In his 2001 book Quality with Soul: How Six Premier Colleges and Universities Keep Faith with Their Religious Traditions, Robert Benne ponders Baylor's challenge within the context of five other schools representing a continuum of Christian education. Benne doesn't venture to predict the success or failure of Sloan's vision, but his analysis gives us an opportunity to consider the history Baylor is working against.
America's leading universities, most notably Harvard, Yale, and Princeton, set a pattern, followed by other institutions, of abandoning a Christian framework for teaching and scholarship. Benne identifies a three-step process: first, these schools abandoned their theological distinctives in favor of a generic brand of Christianity; then they presented Christian faith as a sentimental alternative within a broad ideological spectrum; and finally they excluded Christianity in favor of other supposedly universal ideals.

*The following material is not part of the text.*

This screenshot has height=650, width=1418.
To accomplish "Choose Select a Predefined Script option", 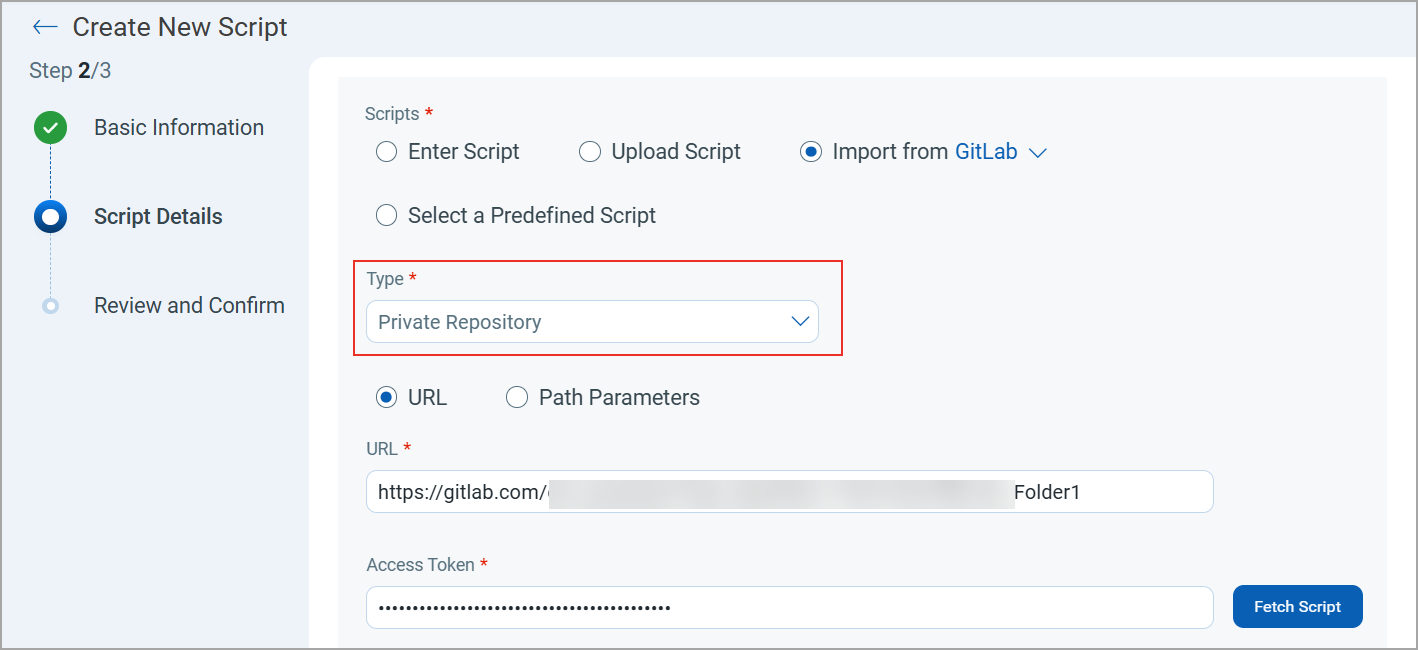I will coord(386,215).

Why this slippery slope? Benne's explanation begins with the obvious: at crucial junctures in the universities' histories, they lacked a critical mass of committed Christians. Too few faculty members, students, and administrators shared a distinct vision of Christian education. Often the universities lacked the necessary critical mass because they had been forced to seek funding, students, and faculty outside their theological boundaries. Their sponsoring denominations frequently lacked sufficient resources to fund both the schools and their own activities, and failed to direct enough students to adequately populate the schools. Only occasionally did universities declare their intent to secularize. But as institutions weakened their theological distinctives in order to attract more funding, they were "like the proverbial frog in the water slowly being brought to boil."
Without a doubt, Enlightenment education theories also turned up the heat. While secular educators boasted of the all-sufficiency of reason and science, they left little room for such "superstition" as biblical revelation. These debates were most heated within graduate programs, which were often guided by the dominant ethos of their particular fields, rather than the Christian vision of their own universities. After disconnecting their academic programs from any remaining religious ties, secular faculty members turned the tables. If anyone attempted to question this secularization process, they dismissed these concerns as the fears of socially and intellectually backward fundamentalists.